# Exercise goal
The answer is the line that contains "Image resolution: width=892" followed by every later line of the entries below, each repeated exactly, and nothing else.

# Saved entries
▬▬▬
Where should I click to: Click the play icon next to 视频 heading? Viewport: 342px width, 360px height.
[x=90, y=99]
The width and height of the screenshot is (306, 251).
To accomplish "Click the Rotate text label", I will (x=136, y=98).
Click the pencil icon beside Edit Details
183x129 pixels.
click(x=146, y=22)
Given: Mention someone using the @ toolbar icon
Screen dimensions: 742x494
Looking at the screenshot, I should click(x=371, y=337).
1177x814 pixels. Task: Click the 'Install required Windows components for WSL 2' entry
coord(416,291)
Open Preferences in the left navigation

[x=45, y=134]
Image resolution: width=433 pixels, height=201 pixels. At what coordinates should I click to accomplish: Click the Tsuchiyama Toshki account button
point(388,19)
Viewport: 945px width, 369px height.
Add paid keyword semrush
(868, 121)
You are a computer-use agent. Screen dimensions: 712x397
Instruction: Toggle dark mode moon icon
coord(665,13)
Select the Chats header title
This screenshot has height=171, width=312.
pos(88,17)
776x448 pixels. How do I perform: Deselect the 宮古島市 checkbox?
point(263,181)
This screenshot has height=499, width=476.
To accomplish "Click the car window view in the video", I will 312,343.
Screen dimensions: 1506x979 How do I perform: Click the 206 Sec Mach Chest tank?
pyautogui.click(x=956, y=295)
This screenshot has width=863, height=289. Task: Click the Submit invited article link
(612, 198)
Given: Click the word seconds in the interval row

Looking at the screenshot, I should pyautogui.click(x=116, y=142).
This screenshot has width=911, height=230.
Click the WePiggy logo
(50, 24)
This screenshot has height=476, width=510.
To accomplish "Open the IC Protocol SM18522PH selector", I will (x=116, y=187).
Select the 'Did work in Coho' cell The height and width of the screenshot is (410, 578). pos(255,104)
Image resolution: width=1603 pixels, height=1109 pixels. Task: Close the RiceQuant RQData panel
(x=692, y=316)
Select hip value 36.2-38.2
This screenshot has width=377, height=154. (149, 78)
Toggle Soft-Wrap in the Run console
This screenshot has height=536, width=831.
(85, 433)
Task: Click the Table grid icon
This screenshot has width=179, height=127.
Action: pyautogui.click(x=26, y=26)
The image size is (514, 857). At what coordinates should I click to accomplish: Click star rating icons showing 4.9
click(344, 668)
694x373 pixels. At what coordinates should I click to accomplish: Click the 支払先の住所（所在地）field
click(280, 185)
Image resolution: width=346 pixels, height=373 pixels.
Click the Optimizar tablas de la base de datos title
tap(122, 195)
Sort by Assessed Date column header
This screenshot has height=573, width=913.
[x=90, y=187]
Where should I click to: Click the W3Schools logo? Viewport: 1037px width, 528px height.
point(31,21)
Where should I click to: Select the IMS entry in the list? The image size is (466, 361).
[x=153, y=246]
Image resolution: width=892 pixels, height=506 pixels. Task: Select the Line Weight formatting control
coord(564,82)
▬▬▬
# Solution for this problem
Image resolution: width=892 pixels, height=506 pixels. Task: Select the Line Weight formatting control
coord(564,82)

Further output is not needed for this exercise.